I have just downloaded and installed a TurnKey LAMP server on to VMWare Server a Windows Home Server box on my home network. I have done this so that I can run a test bed version of a public joomla website that I own in order to test new functionality. Unfortunately, when I installed the site from a backup I received an Internal Server Error. I describe below the steps that I took:

  • Installed the LAMP server from the vmdk file that you provide (performed two days ago).
  • Installed SAMBA and modified the smb.conf file with a net bios command to enable my windows workgroup PCs on the network to identify the LAMP server with the imaginative name "lamp". I was particularly proud of that.
  • I created a directory /var/www/mysite and copied an Akeeba backup and kickstart.php file to that location.
  • I also of course created a new mysql database for this site. I did not add any further users to this database.
  • I typed lamp/mysite/kickstart.php into a web browser and then went through the Akeeba installation process. For the mysql parameters, I used my new database with username root and a blank password.
  • At the end of the Akeeba installation, I clicked its button to clean up installation files (thus deleting the kickstart.php file and the joomla installation directory).
  • When I tried to navigate to /lamp/mysite, I received a "500 Internal Server Error".
  • I then retrieved the following entry from the /var/log/apache2/error.log file:
    		
    
    		/var/www/mlpa/.htaccess: Invalid command 'RewriteEngine', perhaps misspelled or defined by a module not included in the server configuration

 

I am now stuck and would really appreciate some assistance. By way of background, while I am technically competent, I have little LINUX or server experience (I was a UNIX/C programmer 20 years back, but that no longer really counts). Everything I have done is culled only from a number of Google searches, and therefore I have probably made a bit of a schoolboy error somewhere along the way. I have attached a copy of what is in the .htaccess file.

Regards,      Simon

Forum: 
Dan Robertson's picture

Go into Webmin and enable mod_rewrite under the Apache config.  I don't think it is enabled by default.
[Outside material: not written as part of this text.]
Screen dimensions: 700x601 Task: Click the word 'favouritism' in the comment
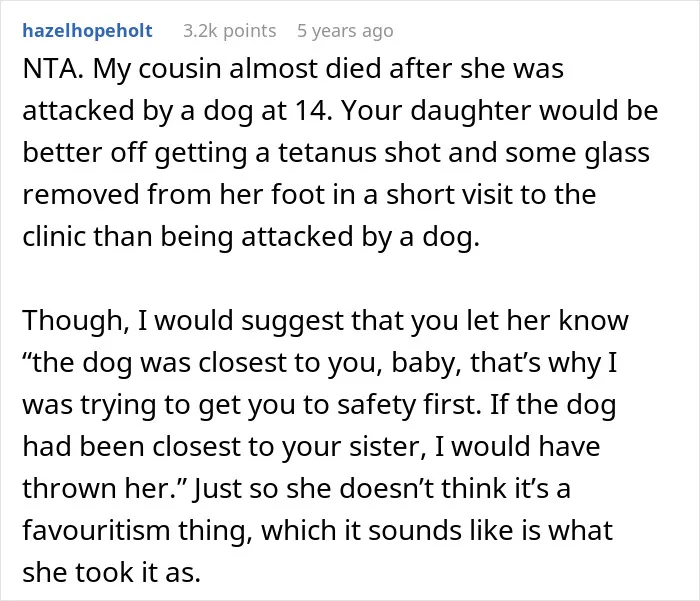(x=96, y=530)
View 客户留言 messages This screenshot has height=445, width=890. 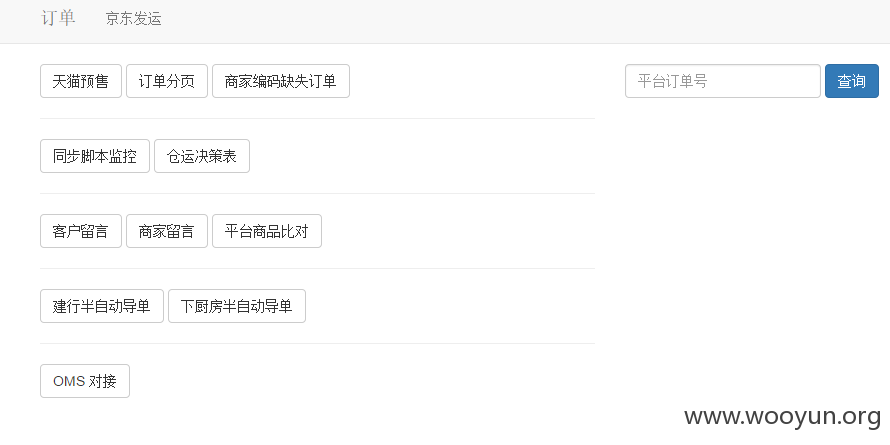(x=81, y=231)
Thanks Dan, however it is already enabled. Any further ideas?

Cheers,    Simon


Dan Robertson's picture

Your .htaccess file looks good to me, I still suspect it has something to do with mod_rewrite.  Have you restarted the apache service?

Maybe try something like this.  If your module is not enabled it shouldn't throw an error, but fancy url's wouldn't work either.

	Options +FollowSymLinks


<IfModule mod_rewrite.c>
	RewriteEngine On

	RewriteCond %{QUERY_STRING} mosConfig_[a-zA-Z_]{1,21}(=|\%3D) [OR]
	RewriteCond %{QUERY_STRING} base64_encode.*\(.*\) [OR]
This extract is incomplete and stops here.